(Records from a pointing dataset)
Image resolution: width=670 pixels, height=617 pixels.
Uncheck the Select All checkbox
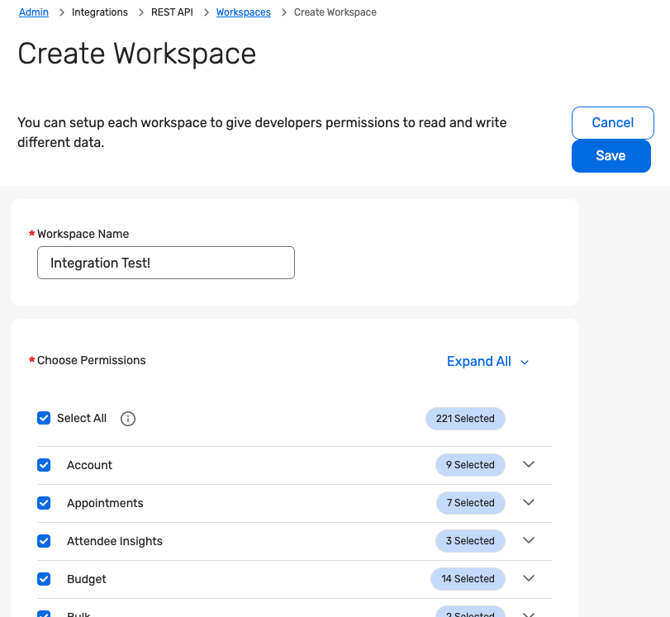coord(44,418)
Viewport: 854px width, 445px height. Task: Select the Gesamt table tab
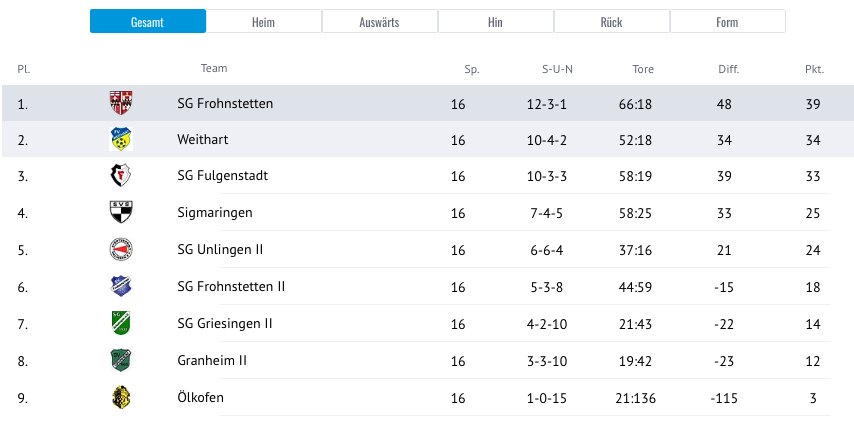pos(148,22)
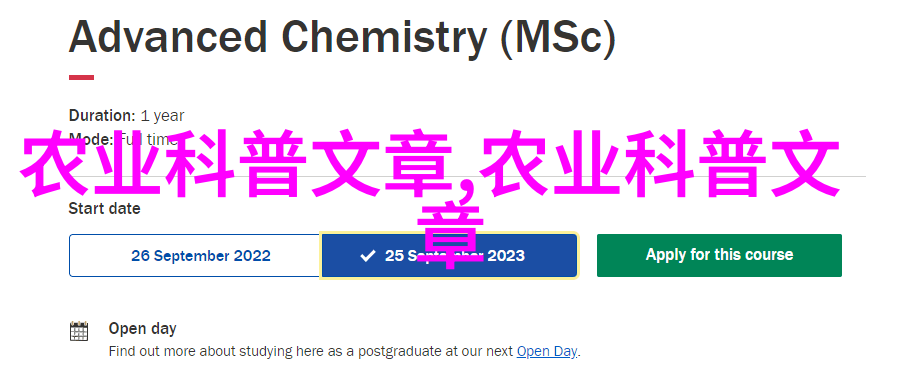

Exercise aim => Copy every line of the data above verbatim, leaving out the pictures.

Complete answer =>
Image resolution: width=670 pixels, height=617 pixels.
Uncheck the Select All checkbox
coord(44,418)
Viewport: 854px width, 445px height. Task: Select the Gesamt table tab
pos(148,22)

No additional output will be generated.